La consecuencia inmediata es el resentimiento masculino respecto a los hombres más cotizados, pero también frente a las mujeres. Es lo que algunos autores han bautizado como «la conjura de los machos», «el desfallecimiento de la masculinidad» (Zimbardo) y «el declive de la masculinidad» (Tiger). Más recientemente, se usa el neologismo incel (célibe involuntario, en inglés). Pero, ¿y los efectos para las mujeres?
Las mujeres, perjudicadas
Tampoco parecen positivos. Irene González, jurista y analista política, cree que «la revolución sexual ha perjudicado a la mujer y ha beneficiado al hombre», pero sólo al exitoso. «Este cada vez ha ido teniendo más acceso a todo aquello que antes sólo era accesible a un hombre comprometido, pero sin compromiso: puede llamar a una mujer para que vaya a su casa como quien pide una pizza a domicilio».

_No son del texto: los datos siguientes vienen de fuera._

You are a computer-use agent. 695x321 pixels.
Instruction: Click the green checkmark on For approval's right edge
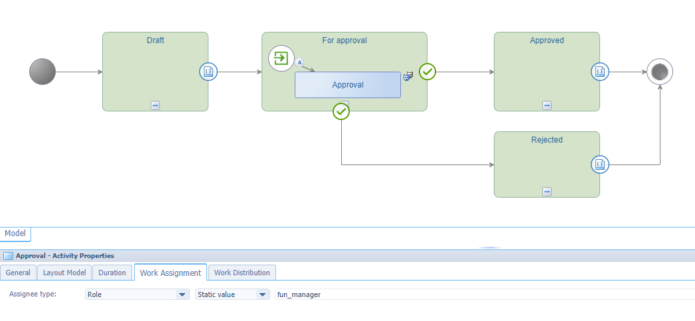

Y es que si el efecto de la revolución sexual en los varones ha sido el agravio comparativo, en la mujer, ha sido la hipergamia. «Hay hombres que equivocadamente creen que no tienen el reloj biológico de las mujeres, así que no piensan en comprometerse hasta que quieren tener hijos. Para entonces las mujeres de su edad ya no pueden, con lo cual esas mujeres se quedan descolgadas. Ellos viven en el eterno Peter Pan y a ellas se les ha convencido de que así son los tiempos modernos. El abaratamiento del compromiso ha supuesto su desaparición», explica González.
El sociólogo Rubén Tamboleo arguye que estamos ante una «paradoja social», por cuanto «la gente está más rodeada que nunca y, sin embargo, más aislada»: «Es un fenómeno propio del siglo XXI y, sobre todo, de entornos urbanitas. Ya en los años 90 Pierre Bourdieu y Robert Putnam apuntaban a la destrucción del capital social. La intimidad se está rompiendo, y existe una falta de unión verdadera, de contacto real: la gente tiene amigos para tomar cervezas y salir de fiesta, pero no como apoyo».
Vivimos en lo que Zygmunt Bauman consignó como un «tiempo líquido» que se ceba especialmente con las mujeres, que compiten por bienes precarios (los machos mejor posicionados), y eso en muchas ocasiones deriva en comportamientos desordenados. El psiquiatra inglés Riad T. Abed, profesor de Honor de la Universidad de Sheffield, preconizó el concepto de «competencia desbocada» (runaway) para referirse a cómo los extremos de esta estrategia «cad» derivan incluso en trastornos alimentarios.
Así es como se cierra el círculo, explica Paco Traver, ya que la liberalización de las costumbres sexuales ha cambiado el mundo, sin duda, pero no en el sentido deseado, «dando lugar a nuevas lacras sanitarias y sufrimientos derivados de la escasez».